Together then, urban analytics provide a set of metrics for interpreting places, and spatial science provides a set of formal theoretical and modeling frameworks for studying their effects. This is a social science view of the world, not a data science one. Data science is deeply useful for our goal of understanding cities, but its role is instrumental. I think that is a clear distinction between the material in this book and the way other similar volumes are presented.
The rush to colonize spatial data science (as opposed to regional science) means that few students learning ‘urban analytics’ have any training in location theory, which limits dramatically their ability to apply and interpret spatial analyses (Alonso, 1964a; Isard, 1949). It also leads to confusion about which analytical strategies are appropriate in different research contexts and how to formalize space for understanding different questions. At worst, this risks training a generation of scholars brimming with fancy technical abilities but little domain knowledge–which is exactly the disastrous recipe of which regional science critics were afraid.

Information provided:
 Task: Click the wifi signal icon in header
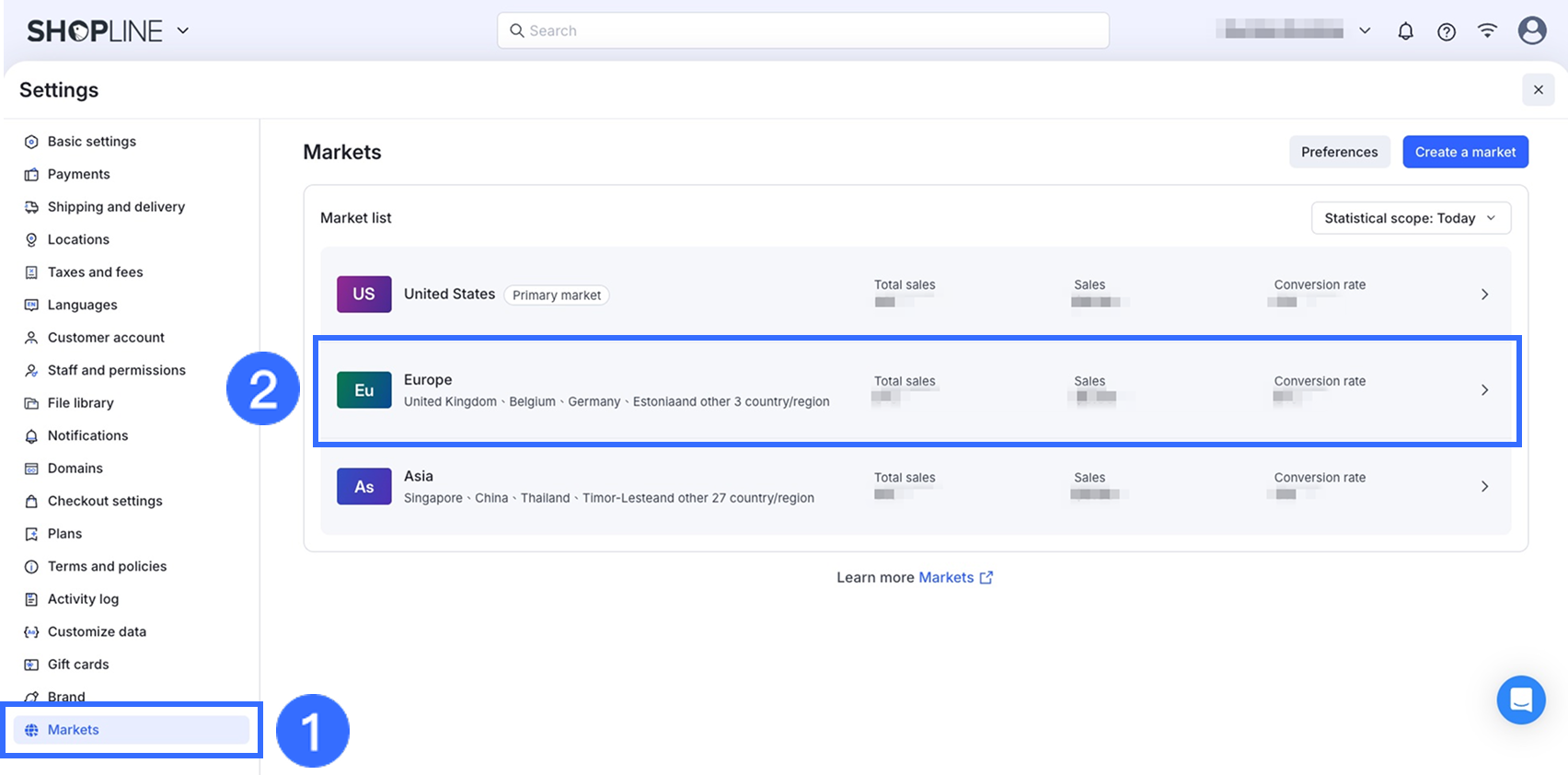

==

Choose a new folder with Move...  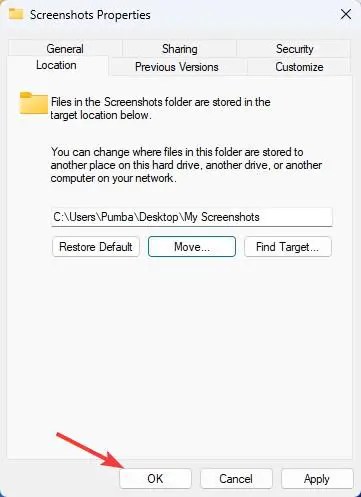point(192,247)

Written exercise:
Put this sentence from the urban analytics passage into Spanish: "Data science is deeply useful for our goal of understanding cities, but its role is instrumental."

Expected answer:
La ciencia de datos es profundamente útil para nuestro objetivo de comprender las ciudades, pero su papel es instrumental.